In the spring of 225, the Shu regent Zhuge Liang led an army on a southern campaign into the Nanzhong region to quell the rebellions and deal with intrusions by the Nanman tribes. While the Shu army was on its way, Yong Kai was slain by the subordinates of Gao Ding (高定), another rebel leader.

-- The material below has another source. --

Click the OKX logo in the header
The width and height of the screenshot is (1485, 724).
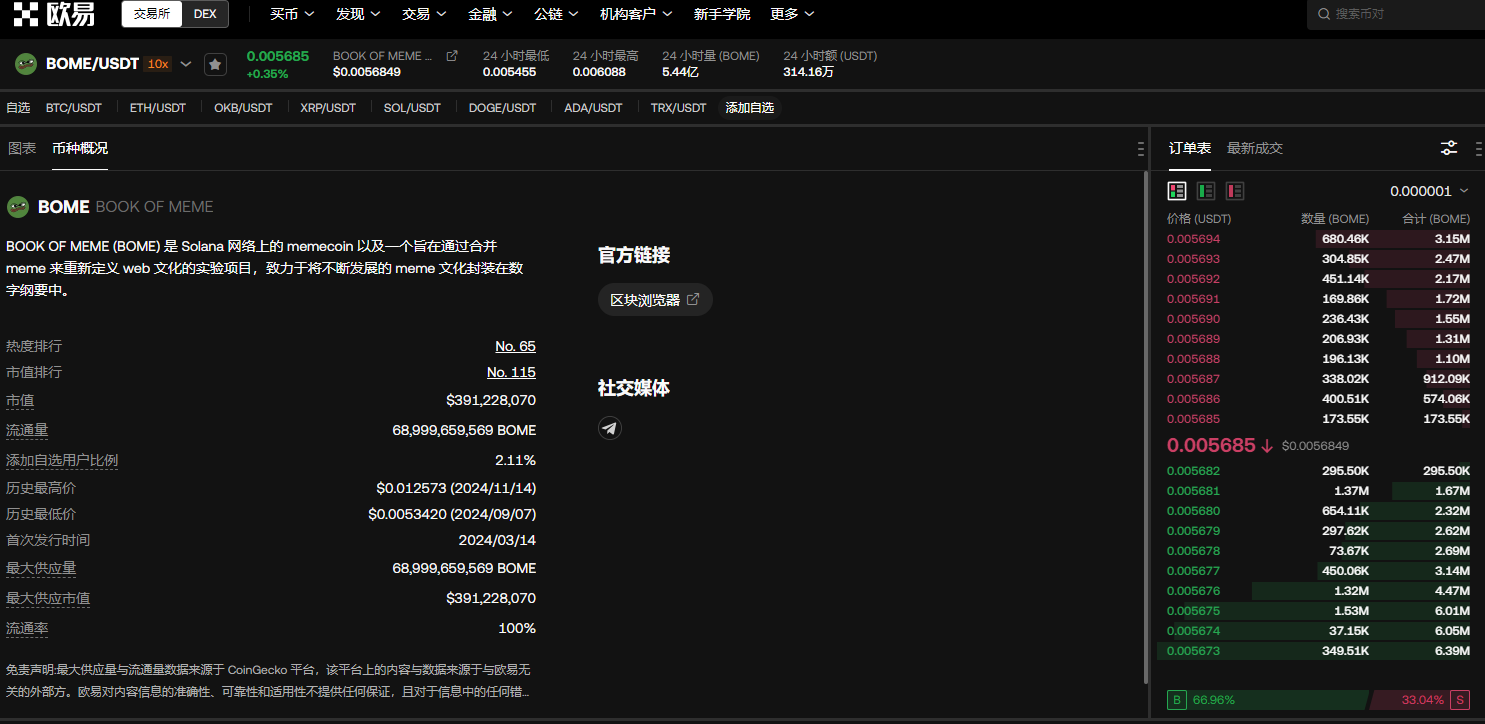tap(54, 14)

By the autumn of 225, Zhuge Liang had completely pacified Nanzhong and restored peace in the area. He then wrote a memorial to the Shu emperor Liu Shan as follows: "Lü Kai, Wang Kang and other officials in Yongchang Commandery maintained their loyalty towards the State despite being stuck in a remote location for over 10 years. When Yong Kai and Gao Ding started rebellions in the northeast, Lü Kai stood by their allegiance to the State and refused to have any dealings with the rebels. I am so surprised that there exists such a culture of loyalty and righteousness here in Yongchang."

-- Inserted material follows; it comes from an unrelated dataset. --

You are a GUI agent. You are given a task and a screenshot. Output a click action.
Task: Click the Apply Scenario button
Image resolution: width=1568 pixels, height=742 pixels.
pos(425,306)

Lü Kai was later appointed as the Administrator of Yunnan Commandery (雲南郡; covering parts of present-day Chuxiong, Dali and Lijiang in Yunnan), and enfeoffed as the Marquis of Yangqian Village (陽遷亭侯). Lü Kai's colleague, Wang Kang (王伉), later became the Administrator of Yongchang Commandery and was also enfeoffed as a village marquis.

Death and legacy
Lü Kai was killed by insurgents in Yunnan Commandery. His son, Lü Xiang (呂祥), inherited his peerage as the Marquis of Yangqian Village. Lü Xiang served under the Jin dynasty after the end of the Three Kingdoms period and held the position of Colonel of the Southern Barbarians (南夷校尉). His son and descendants served as the Administrator of Yongchang Commandery generation after generation.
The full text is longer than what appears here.